■ Document text
=-=-=

In the Sixth Doctor story Revelation of the Daleks, it is revealed that Davros managed to escape at the end of Resurrection and has gone into hiding as "The Great Healer" of the funeral and cryogenic preservation centre Tranquil Repose on the planet Necros. There, creating a clone of his head to serve as a decoy while modifying his body so that it can fire electric bolts and his chair is able to hover, Davros uses the frozen bodies to engineer a new variety of white armoured Daleks loyal to him, but he is captured by the original Daleks and taken to Skaro to face trial.
Davros appears as the Emperor Dalek in Remembrance of the Daleks, with his white and gold Daleks now based on Skaro and termed "Imperial Daleks", fighting against the grey "Renegade Dalek" faction. By this time, Davros has been physically transplanted into a customised Dalek casing. He is only revealed as the Emperor in the final episode. Both Skaro and the Imperial Dalek mothership are apparently destroyed (in the future) when the Seventh Doctor tricks Davros into using the Time Lord artefact known as the Hand of Omega which makes Skaro's Sun go supernova. However, a Dalek on the bridge of Davros' ship reports that the Emperor's escape pod is being launched and a white light is seen speeding away from the ship moments before its destruction, leaving a clear route to bring Davros back in the future.

=-=-=

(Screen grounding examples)

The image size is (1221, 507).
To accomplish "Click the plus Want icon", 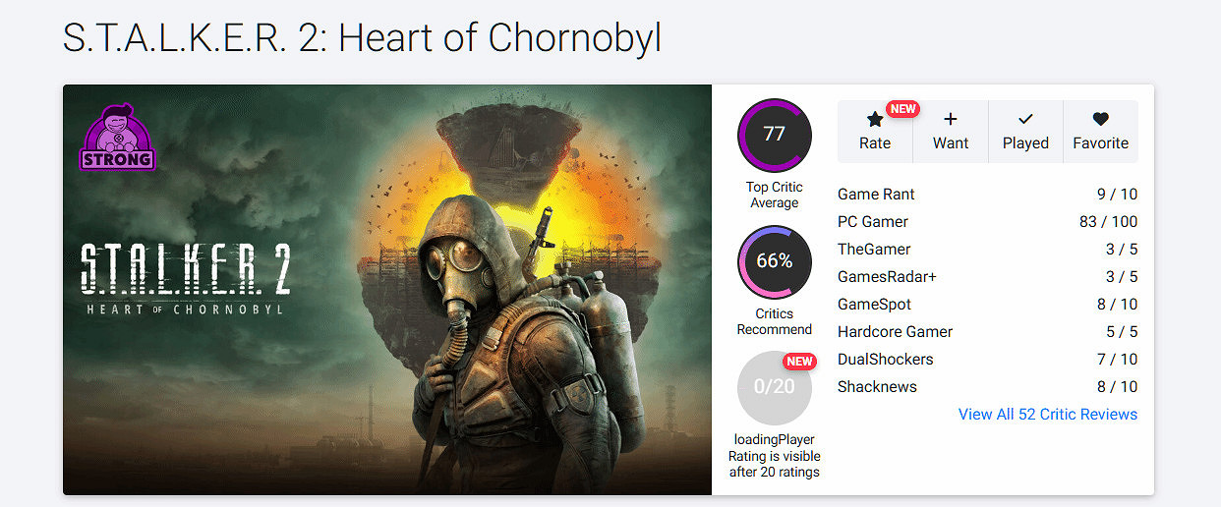I will [950, 120].
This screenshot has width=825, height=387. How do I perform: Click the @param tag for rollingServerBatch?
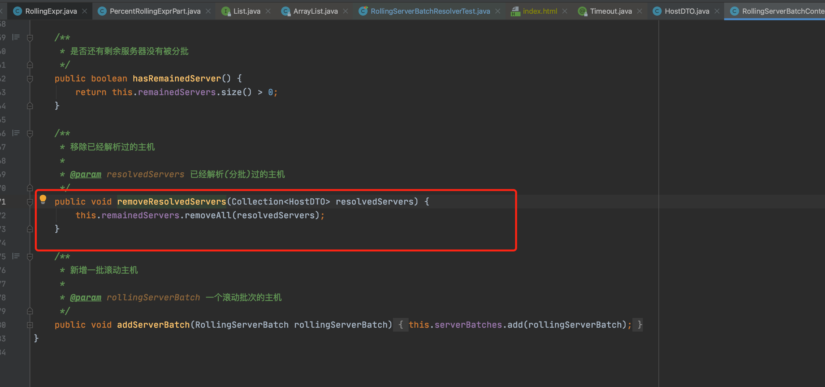86,297
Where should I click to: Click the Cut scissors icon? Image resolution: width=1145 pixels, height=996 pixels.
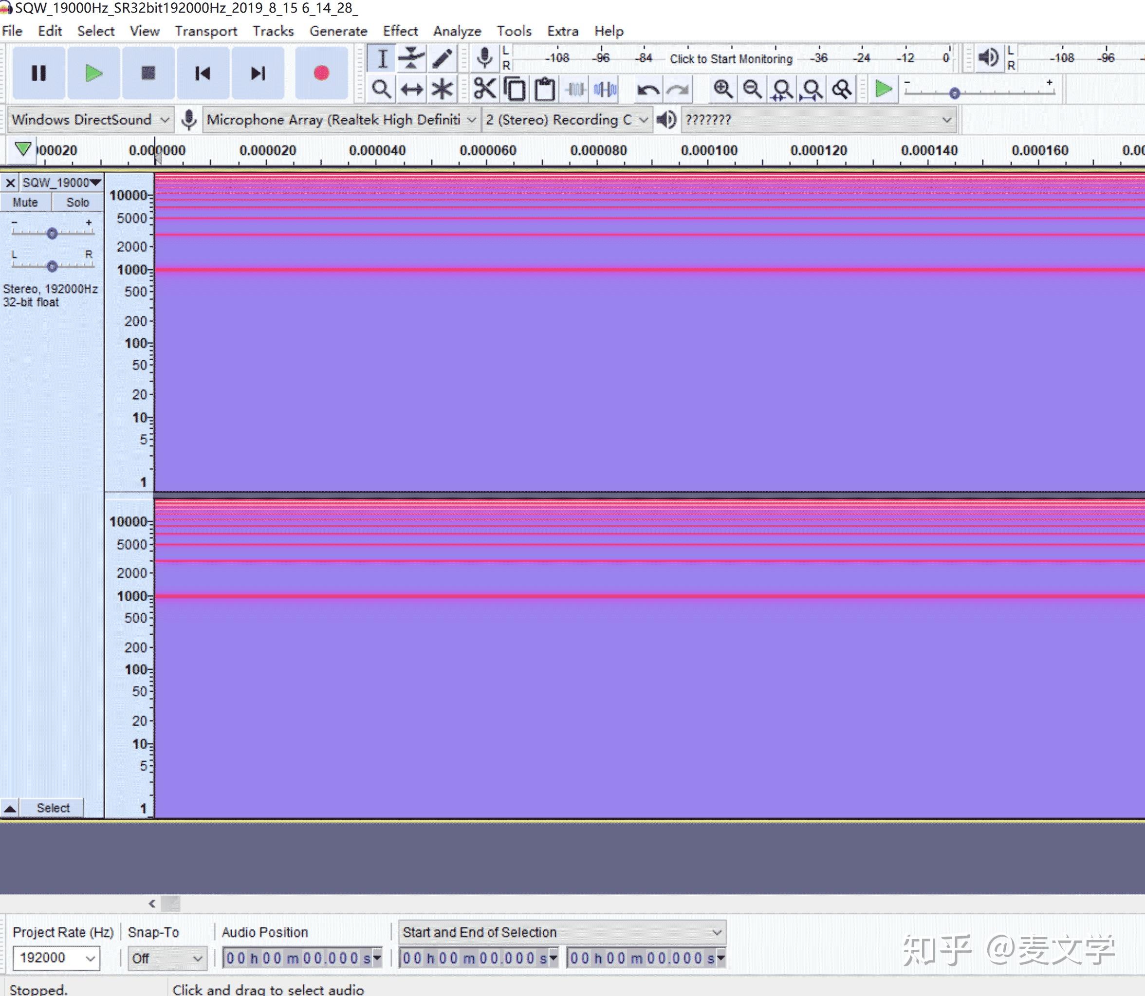coord(484,89)
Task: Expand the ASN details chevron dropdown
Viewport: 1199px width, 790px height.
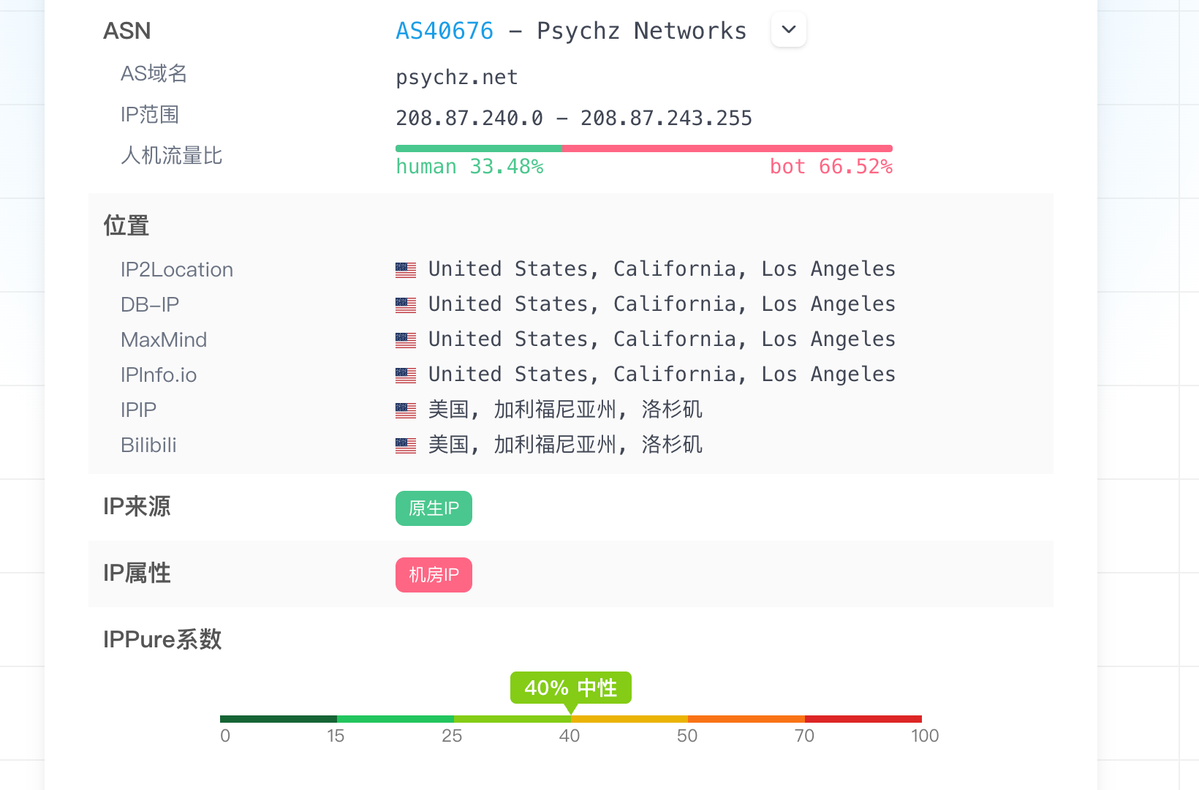Action: (789, 30)
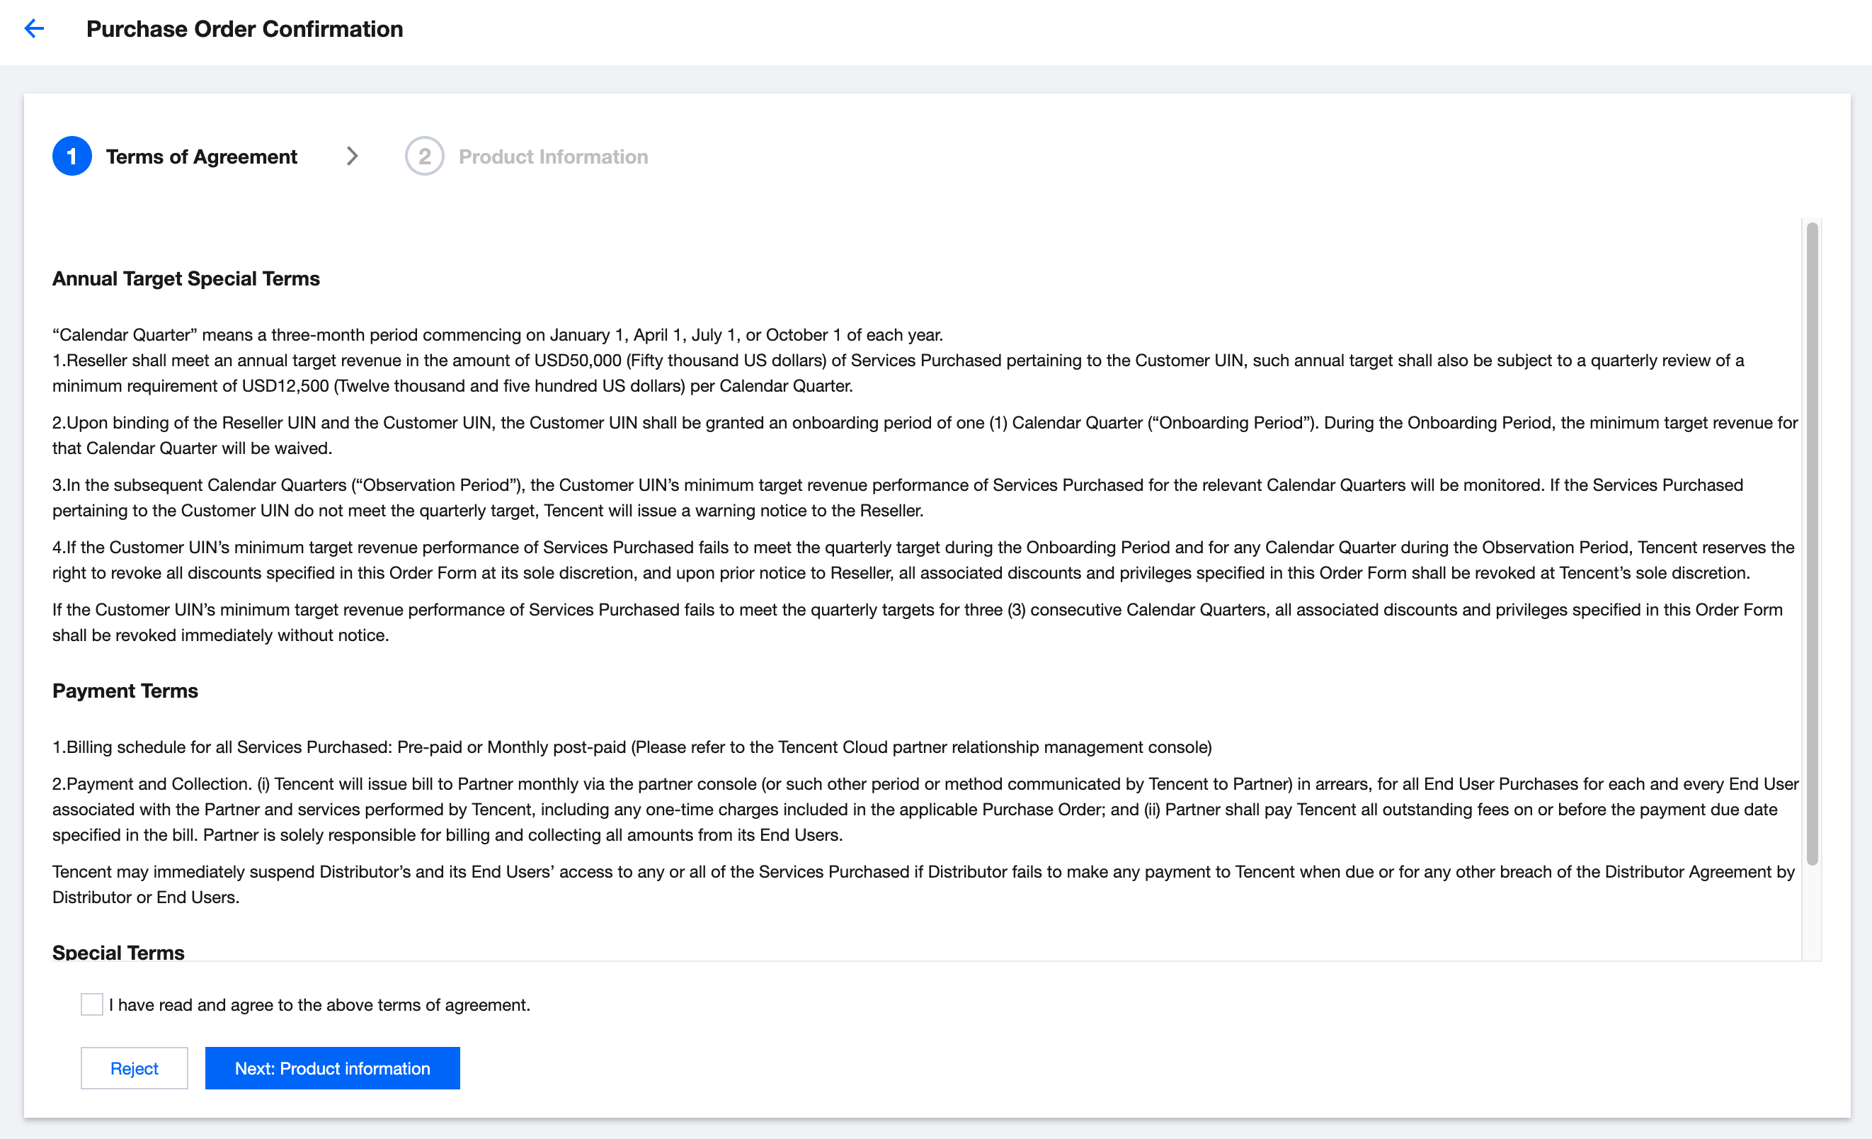Click the Special Terms heading

119,952
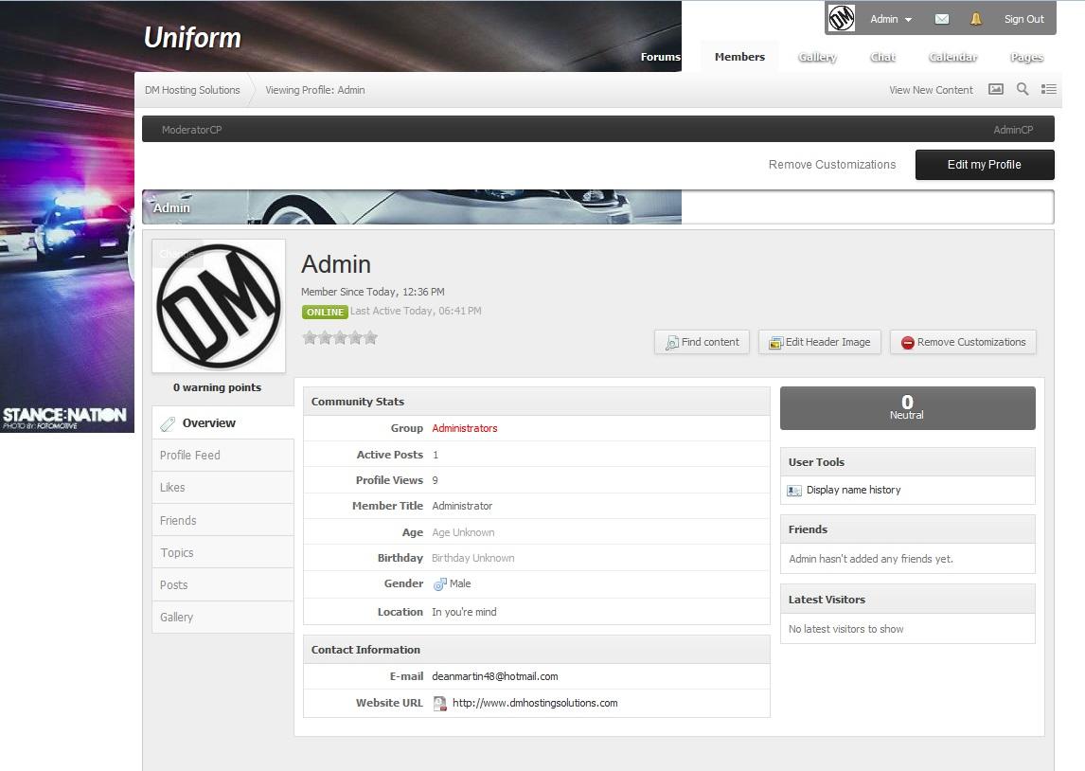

=-=-=

■ Requests
1. In the entries, swap "chevron" for "arrow" starting with the line containing "Task: Expand the ASN details chevron dropdown" and going on through the end of the entries, leaving everything else unchanged. Return only those lines, with the pictures left out.
2. Extend the passage about Davros from the point where it stops.

■ Responses by task
1.
Task: Expand the ASN details arrow dropdown
Viewport: 1199px width, 790px height.
Action: (789, 30)
Click the Special Terms heading

119,952

2.
The Time War and the Reality Bomb
During the revived series, Davros was referred to in the episode "Dalek" (2005) by the Ninth Doctor (Christopher Eccleston), who explains that the Daleks were created by "a genius... a man who was king of his own little world", and again by the Tenth Doctor (David Tennant) in the episode "Evolution of the Daleks" (2007), where he refers to the Daleks' creator as believing that "removing emotions makes you stronger". Davros makes his first official appearance in the episode "The Stolen Earth" (2008), portrayed by Julian Bleach. The episode reveals that Davros was thought to have died during the first year of the Time War, when his command ship "flew into the jaws of the Nightmare Child" at the Gates of Elysium despite the Doctor's failed efforts to save him. But Davros was pulled out of the time lock of the war by Dalek Caan (voiced by Nicholas Briggs), using his own flesh to create a "new empire" of Daleks who place him in the Vault as their prisoner to make use of his knowledge. Under Davros' guidance, the Daleks steal 27 planets, including Earth, and hide them in the Medusa Cascade, one second out of sync with the rest of the universe.
In the follow-up episode "Journey's End" (2008), it is revealed that the stolen planets are required as a power source for Davros' ideal final solution: the reality bomb, which produces a wavelength that would cancel out the electrical field binding atoms to reduce all life outside the Crucible into nothingness in both his universe and countless other realities. But Davros learns too late that Dalek Caan, who came to the realisation of his race's atrocities as a consequence of saving his creator, used his prophecies and influence to ensure the Daleks' destruction while manipulating events to bring the Tenth Doctor and Donna Noble (Catherine Tate) together for the role the latter would play. Though the Doctor attempts to save him, having earlier taunted the Doctor for turning his companions into killers and being the cause of the deaths of countless people during his travels, Davros furiously refuses the Doctor's help and accuses him of being responsible for the destruction while screaming: "Never forget, Doctor, you did this! I name you forever: You are the Destroyer of Worlds!" Thus the Doctor is forced to leave Davros to his fate as the Crucible self-destructs.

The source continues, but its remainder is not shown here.